Dzień dobry,
postanowiłem wypróbować na sobie działanie eleuterokoka i w związku z tym naszły mnie dwa pytania:
1. Szukając w Internecie ekstraktów z eleuthero było mi bardzo ciężko znaleźć jakiekolwiek standaryzowany preparat. Większość preparatów nie zawiera wyciągów, lecz sam wysuszony korzeń, a z kolei te z ekstraktem nie są standaryzowane. W końcu natrafiłem na pewien preparat od firmy MEDICA HERBS, standaryzowany na 0,8% eleuterozydów B + E. Stąd moje pierwsze pytanie - czy taki preparat jest warty uwagi? Z tego co wyczytałem na stronie Pana Profesora, na działanie eleuterokoka składa się całe spektrum eleuterozydów, od A do G oraz I do M.
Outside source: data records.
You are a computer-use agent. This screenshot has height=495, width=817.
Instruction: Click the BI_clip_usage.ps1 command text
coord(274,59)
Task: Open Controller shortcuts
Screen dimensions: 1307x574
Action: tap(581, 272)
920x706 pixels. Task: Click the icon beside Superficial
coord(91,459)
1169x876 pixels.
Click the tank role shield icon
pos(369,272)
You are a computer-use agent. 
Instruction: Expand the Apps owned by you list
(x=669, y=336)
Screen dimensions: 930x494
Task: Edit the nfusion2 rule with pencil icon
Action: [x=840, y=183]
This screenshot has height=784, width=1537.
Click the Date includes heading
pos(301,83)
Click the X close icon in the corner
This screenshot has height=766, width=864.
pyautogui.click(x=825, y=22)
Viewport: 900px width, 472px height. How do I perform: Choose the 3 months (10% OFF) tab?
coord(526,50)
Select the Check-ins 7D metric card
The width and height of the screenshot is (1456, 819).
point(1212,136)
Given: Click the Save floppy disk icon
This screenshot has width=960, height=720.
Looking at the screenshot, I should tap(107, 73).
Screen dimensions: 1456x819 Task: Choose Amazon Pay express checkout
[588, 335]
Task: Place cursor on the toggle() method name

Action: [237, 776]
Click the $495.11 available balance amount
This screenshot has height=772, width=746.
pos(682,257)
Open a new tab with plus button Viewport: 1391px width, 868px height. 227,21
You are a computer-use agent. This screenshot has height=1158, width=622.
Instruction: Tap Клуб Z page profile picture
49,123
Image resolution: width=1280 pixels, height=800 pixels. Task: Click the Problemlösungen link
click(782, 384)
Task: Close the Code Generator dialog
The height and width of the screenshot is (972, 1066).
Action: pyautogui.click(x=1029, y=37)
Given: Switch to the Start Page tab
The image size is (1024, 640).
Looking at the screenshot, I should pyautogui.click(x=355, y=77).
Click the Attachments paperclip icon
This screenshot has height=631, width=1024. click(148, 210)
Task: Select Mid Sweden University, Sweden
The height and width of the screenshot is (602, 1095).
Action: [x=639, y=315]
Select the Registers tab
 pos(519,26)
2. Czy jeśli planuję stosować eleuterokok w postaci sproszkowanego korzenia, czy zażycie odpowiedniej dawki takiego sproszkowanego korzenia jest dobrą metodą? Wiem, że raczej preferuje się robienie wyciągów oraz nalewek, ale słyszałem też o metodach przeżuwania w ustach korzenia bądź samego połykania go, bez żadnej obróbki. Nie ukrywam, że bardziej odpowiadałoby mi zażywanie korzenia bez obróbek, ponieważ to mniej praco- i czasochłonne. Na pewno układowi trawiennemu łatwiej jest obrobić sproszkowany korzeń niż zwyczajnie posiekany, ale wiem, że nasz układ trawienny nie radzi sobie dobrze chociażby z trawieniem celulozy, która jest wysoce obecna w komórkach roślinnych. Stąd moje zmartwienie czy zażywanie sproszkowanego korzenia, niepoddanego obróbce, jest rozsądne. I jeśli tak, to jak z dawkami? Sam Pan Profesor mówił, że korzeń eleuterokoka zawiera około 0,6% eleuterozydów. Stąd można wnioskować, że dawka byłaby podobna jak przy stosowaniu ekstraktu, czyli około 1 grama. Inne źródła mówią już od dawce 3-5 gram wysuszonego korzenia.
Z góry dziękuję za odpowiedzi i pozdrawiam.